After several years in Australia, where he ran the local subsidiary of Philadelphia National, Mr. Coltman wound up back in Philadelphia in the middle of the 1982 international debt crisis, fighting a new kind of war.

"Basically, money-center banks were trying to reschedule Latin America debts to their own advantage, at the expense of the regionals," Mr. Coltman said. "My job was to defend the interest of the regionals."

His top priority at the moment is broadening First Union's global market share in the correspondent banking business, including outsourcing, as that business changes and becomes more complex.

"Business between the world's banks is becoming increasingly concentrated among fewer and bigger players," Mr. Coltman observed.

In contrast to past correspondent banking practice, when one bank might supply another with a single product such as letter of credit services, First Union is now striking high-volume, long-term agreements for a broad range of transactions such as payments, cash management, automatic clearing house services, and trade systems.

His second top goal, he said, is building a capital-markets-oriented business on top of the old CoreStates correspondent banking network.

That covers everything from private placements for banks to foreign exchange and interest rate derivatives, asset securitization, trading, loan syndications for banks, global asset management, and international cash management.

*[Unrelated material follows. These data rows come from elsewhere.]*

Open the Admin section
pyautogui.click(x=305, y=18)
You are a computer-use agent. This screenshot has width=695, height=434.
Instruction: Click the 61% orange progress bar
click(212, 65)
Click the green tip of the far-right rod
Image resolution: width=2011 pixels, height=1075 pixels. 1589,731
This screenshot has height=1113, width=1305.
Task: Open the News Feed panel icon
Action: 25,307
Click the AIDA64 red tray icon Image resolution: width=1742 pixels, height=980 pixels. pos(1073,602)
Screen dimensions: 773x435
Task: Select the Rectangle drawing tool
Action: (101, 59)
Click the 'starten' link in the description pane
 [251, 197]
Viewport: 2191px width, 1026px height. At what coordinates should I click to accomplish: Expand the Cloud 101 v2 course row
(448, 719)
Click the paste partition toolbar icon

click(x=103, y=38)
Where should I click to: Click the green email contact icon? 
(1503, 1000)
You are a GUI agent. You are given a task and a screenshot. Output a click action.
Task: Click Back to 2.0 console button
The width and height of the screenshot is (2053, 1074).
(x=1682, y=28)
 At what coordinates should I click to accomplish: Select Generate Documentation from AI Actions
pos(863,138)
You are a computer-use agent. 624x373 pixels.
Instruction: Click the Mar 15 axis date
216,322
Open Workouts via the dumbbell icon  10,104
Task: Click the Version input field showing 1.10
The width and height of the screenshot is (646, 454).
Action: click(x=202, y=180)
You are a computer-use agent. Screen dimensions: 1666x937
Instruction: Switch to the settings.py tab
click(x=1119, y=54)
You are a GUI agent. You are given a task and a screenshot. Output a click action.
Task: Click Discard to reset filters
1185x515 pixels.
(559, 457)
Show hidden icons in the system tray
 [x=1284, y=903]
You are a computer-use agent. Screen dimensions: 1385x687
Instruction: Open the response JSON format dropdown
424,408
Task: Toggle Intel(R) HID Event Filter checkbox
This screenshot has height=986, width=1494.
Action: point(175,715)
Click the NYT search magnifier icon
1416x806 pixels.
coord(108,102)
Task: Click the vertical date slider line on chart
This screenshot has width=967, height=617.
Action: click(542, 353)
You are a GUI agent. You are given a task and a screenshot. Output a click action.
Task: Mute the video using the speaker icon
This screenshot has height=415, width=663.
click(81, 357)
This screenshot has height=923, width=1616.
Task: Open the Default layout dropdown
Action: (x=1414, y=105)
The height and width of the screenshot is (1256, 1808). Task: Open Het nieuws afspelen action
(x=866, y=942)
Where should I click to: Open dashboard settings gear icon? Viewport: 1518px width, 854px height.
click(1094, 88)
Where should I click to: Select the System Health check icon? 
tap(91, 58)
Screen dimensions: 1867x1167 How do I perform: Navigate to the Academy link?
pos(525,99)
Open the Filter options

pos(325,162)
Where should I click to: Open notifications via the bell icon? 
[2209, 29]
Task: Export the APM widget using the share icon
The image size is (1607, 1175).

As in correspondent banking, First Union's focus is mainly on banks outside the United States rather than foreign corporations.

First Union may go even further on the international scene. At a meeting in May of members of the Bankers Association for Foreign Trade in Boca Raton, Fla., First Union chairman Edward Crutchfield stunned the industry by suggesting that U.S. banks, including his own, might soon take cross- border stakes in other banks as a first step toward building global alliances.

Other bankers speak highly of Mr. Coltman's abilities.

"He's a true professional in the business of banking," said Darin Narayana, president of BancOne International Corp. in Dallas. "He's got tremendous experience. He blends the best of credit management and domestic and international banking."

And analysts said they see no reason to challenge First Union's strategy.

"Correspondent banking is a scale business," said R. Harold Schroeder, a banking analyst at Keefe, Bruyette & Woods Inc., "so to the extent to which you can pull in more customers and spread your costs over a broader base, the better off you are.

"And companies like First Union that have built up a broader base of noninterest operations, including capital markets, will be in a far better position than banks that have stuck to credit-related operations."

Still, Mr. Coltman said he suspects the current crisis in Asia has reduced enthusiasm for overseas activities, especially at banks that saw foreign business as a quick way to boost revenue.

"Experienced players will continue to expand internationally," Mr. Coltman predicted. "But my gut feeling tells me that the Asian crisis has probably given some institutions a real pause." First Union itself has no intention of pulling out. In fact, Mr. Coltman said, the bank is "selectively " building back business in Asia after cutting its exposure to the region this year.

"Spreads are widening in Asia," Mr. Coltman observed. "The trick is to know when to reduce to exposure and when to aggressively increase it again."

And when a bank does decide to move back into a financially troubled region, he added, it should do so quickly and aggressively.

"That's when you maximize your returns," Mr. Coltman said.

He added that the nearly three decades he has spent in international banking have also given him an optimism and a historical perspective he might not have gotten otherwise.

"I've witnessed incredible progress around the world over the last several decades," he said. "Everywhere I go, I see people living better and living freer and, I think, happier."

On a more personal level, he said he plans to maximize his own returns by retiring before turning 60. After that, he said, he will probably go to the places he never had time to visit and look for a teaching post, most likely in the international domain.

"My wife, Joann, is a retired United Airlines flight attendant, and gets free tickets," Mr. Coltman explained. "We plan to use them."